Check out Janggi (Korean Chess), our featured variant for December, 2024.
A while ago, I looked at 31 possible short range pieces. I have now expanded this research.
I have written a small C program which looks at all 16,777,215 possible leapers that move at most two squares. Some findings:
With some 16,452,080 non-colorbound pieces, if we replace the knight, bishop, and queen with a random non-colorbound short leaper, that gives us 4,453,099,898,116,838,912,000 which is, what, 4 hextillion possible variants, and that’s keeping the king, pawns, and rook.

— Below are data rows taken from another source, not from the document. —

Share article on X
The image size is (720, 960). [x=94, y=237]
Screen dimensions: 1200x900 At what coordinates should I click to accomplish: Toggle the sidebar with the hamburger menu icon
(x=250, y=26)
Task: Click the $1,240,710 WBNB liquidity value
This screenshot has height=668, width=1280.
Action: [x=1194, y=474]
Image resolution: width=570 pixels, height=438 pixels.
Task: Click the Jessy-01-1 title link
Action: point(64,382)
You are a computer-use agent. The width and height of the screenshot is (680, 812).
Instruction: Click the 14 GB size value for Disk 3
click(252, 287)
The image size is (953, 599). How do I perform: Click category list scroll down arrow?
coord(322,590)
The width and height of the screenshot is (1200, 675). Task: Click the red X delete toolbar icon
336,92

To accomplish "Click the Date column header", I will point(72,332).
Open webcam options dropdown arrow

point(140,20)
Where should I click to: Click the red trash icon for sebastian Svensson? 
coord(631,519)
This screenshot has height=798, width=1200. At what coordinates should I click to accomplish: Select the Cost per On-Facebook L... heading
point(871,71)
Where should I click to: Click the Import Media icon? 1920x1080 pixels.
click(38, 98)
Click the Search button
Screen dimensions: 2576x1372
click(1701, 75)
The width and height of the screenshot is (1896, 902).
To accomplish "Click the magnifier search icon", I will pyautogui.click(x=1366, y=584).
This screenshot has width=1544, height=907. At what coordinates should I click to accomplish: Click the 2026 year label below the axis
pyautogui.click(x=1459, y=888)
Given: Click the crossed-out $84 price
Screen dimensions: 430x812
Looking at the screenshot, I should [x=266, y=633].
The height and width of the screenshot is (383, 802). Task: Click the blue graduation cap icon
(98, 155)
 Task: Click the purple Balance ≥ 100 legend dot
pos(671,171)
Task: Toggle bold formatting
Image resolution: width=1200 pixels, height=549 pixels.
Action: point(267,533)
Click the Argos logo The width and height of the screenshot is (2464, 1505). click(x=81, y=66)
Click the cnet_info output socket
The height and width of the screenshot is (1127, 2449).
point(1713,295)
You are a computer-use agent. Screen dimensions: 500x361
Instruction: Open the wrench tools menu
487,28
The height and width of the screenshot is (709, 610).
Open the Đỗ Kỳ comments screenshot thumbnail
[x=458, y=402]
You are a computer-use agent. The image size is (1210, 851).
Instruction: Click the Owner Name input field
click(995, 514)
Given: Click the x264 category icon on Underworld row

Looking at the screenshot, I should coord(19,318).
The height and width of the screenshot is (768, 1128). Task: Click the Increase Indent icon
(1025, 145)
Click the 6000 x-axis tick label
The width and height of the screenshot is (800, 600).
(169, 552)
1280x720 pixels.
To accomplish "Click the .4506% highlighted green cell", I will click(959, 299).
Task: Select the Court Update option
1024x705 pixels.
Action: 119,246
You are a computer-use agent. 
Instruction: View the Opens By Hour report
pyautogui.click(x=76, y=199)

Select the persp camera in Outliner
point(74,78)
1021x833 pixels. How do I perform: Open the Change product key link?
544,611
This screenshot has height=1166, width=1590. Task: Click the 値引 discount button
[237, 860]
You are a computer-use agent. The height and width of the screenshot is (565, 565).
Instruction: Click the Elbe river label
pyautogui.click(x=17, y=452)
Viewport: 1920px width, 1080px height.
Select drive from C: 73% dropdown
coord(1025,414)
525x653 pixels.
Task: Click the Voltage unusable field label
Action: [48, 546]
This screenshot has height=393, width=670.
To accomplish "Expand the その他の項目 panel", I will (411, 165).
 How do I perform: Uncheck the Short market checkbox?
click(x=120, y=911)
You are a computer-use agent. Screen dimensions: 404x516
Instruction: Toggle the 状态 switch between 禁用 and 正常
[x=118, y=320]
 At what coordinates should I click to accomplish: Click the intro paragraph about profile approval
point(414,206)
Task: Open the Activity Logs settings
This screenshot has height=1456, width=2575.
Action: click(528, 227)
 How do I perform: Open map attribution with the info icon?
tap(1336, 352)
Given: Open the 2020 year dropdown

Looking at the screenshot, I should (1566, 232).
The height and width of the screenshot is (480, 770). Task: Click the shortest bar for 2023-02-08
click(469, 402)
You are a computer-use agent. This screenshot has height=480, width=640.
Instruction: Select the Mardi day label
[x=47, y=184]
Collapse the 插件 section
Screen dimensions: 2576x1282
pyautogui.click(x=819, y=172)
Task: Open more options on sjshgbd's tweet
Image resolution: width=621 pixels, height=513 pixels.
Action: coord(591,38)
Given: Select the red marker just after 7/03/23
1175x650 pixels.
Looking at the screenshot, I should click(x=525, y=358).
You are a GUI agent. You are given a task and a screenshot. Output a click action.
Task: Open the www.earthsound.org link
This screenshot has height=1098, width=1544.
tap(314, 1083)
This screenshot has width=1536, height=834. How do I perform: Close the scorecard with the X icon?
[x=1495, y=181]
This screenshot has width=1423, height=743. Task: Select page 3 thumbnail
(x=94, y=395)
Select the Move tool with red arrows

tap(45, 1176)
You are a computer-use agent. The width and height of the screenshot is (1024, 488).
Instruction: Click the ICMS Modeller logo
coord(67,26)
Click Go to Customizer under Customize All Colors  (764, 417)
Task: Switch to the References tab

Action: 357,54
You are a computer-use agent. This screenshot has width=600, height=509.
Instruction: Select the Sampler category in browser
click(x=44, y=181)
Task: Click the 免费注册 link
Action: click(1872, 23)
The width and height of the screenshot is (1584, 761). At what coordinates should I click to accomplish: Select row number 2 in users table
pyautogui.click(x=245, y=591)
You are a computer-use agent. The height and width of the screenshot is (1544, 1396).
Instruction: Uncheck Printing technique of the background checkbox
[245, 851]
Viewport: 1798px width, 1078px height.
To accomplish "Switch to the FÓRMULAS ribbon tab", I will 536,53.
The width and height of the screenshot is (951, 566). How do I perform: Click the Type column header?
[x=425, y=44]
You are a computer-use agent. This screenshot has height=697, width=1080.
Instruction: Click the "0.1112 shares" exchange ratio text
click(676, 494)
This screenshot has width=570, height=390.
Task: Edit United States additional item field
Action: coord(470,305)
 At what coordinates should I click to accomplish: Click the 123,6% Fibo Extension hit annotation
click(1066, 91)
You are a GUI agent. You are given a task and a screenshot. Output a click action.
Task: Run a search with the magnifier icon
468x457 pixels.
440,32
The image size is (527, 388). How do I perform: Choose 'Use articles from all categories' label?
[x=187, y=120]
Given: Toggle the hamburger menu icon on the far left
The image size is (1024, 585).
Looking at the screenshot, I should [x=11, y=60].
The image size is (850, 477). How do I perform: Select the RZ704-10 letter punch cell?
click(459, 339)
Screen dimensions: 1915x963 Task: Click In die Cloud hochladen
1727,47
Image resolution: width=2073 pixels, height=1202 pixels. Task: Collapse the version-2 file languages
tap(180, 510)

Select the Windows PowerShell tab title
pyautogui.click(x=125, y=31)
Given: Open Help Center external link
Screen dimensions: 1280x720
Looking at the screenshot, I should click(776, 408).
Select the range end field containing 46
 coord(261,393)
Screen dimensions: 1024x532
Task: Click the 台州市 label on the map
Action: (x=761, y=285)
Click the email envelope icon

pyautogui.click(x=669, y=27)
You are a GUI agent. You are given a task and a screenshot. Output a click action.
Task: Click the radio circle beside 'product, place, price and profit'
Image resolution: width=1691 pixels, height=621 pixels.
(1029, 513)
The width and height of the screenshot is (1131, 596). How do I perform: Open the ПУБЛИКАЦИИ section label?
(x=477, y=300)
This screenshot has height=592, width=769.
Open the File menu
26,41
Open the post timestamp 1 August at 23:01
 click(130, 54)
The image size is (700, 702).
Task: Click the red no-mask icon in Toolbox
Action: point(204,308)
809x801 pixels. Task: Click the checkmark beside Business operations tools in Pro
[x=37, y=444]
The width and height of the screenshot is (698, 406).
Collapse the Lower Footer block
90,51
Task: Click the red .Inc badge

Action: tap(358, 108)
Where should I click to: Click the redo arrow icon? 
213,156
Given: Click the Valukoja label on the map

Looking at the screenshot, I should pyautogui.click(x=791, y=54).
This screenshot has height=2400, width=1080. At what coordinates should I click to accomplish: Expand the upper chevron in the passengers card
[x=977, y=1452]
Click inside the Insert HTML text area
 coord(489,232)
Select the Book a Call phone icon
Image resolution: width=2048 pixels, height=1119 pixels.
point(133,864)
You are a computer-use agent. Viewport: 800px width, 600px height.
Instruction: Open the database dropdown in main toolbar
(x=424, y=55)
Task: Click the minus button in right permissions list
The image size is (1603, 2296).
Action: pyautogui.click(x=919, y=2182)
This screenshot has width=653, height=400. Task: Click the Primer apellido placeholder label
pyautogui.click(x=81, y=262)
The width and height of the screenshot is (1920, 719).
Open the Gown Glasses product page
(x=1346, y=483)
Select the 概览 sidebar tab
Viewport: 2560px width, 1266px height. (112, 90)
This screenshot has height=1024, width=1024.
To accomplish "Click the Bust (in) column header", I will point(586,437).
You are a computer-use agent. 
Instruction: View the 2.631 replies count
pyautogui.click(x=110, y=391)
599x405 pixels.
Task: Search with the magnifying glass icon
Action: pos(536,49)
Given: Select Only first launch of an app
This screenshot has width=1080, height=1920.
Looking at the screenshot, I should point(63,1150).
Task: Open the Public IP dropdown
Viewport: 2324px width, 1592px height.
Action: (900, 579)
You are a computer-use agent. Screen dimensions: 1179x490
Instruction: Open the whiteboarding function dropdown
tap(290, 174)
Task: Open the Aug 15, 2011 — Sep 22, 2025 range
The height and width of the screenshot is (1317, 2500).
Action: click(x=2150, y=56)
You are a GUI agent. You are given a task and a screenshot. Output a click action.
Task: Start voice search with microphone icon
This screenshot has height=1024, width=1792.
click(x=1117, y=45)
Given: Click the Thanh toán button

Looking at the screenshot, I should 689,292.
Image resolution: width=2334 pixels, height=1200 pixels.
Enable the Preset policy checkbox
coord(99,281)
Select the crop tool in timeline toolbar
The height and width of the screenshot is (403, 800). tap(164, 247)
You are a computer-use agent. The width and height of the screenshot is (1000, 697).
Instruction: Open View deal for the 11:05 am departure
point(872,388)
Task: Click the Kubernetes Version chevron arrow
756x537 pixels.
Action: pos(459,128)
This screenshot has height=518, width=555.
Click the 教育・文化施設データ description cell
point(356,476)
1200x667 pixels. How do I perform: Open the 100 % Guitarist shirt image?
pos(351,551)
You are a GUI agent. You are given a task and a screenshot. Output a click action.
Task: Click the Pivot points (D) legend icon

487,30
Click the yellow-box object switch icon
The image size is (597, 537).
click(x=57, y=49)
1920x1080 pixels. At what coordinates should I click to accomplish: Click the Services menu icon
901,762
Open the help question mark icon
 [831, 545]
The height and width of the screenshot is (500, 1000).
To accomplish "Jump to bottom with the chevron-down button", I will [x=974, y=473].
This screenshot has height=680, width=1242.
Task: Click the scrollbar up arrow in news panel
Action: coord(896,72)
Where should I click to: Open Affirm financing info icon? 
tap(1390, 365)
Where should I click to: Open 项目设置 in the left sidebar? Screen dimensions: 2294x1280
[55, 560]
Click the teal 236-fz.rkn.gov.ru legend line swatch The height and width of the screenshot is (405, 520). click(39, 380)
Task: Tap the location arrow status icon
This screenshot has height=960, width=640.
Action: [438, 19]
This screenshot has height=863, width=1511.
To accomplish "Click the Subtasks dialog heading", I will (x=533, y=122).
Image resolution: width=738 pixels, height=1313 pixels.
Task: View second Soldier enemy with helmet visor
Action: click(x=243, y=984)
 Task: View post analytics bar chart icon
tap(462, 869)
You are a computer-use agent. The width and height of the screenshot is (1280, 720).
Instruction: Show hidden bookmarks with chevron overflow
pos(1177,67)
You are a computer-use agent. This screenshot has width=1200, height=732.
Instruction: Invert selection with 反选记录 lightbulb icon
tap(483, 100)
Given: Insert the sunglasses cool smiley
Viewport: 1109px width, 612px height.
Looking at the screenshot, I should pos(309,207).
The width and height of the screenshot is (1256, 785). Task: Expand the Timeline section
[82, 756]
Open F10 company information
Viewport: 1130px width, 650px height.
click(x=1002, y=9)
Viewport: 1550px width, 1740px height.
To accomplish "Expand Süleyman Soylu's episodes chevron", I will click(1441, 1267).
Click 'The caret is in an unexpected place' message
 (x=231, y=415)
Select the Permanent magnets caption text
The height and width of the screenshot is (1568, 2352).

OK, if that’s not enough possible variants, we can also add the ability for a given random piece to be able to be a rider in any direction it can leap (e.g. a fers-rider is our bishop; a wazir-rider is a rook, and a knight-rider is, well, a knightrider), where we randomly choose, from all the moves a given leaper has, for it to be able to ride in a random number of directions. For example, if we look at the wazir, then randomly choose which directions it moves like a rook and which directions it can only move one square, we get 16 possible pieces. If we do this for all 16,452,080 non-colorbound short range pieces, we get some 282,232,643,280 possible pieces, just over 2 to the power of 38 (2^38 or 2 ** 38 in Python notation).
This means an 8x8 board with random non-colorbound pieces and using a standard chess set has some 6,344,961,231,517,063,209,074,884,200,517,463,972,290,560,000 possible variants (the pawns and kings can keep their moves), just over 2 to the power of 152.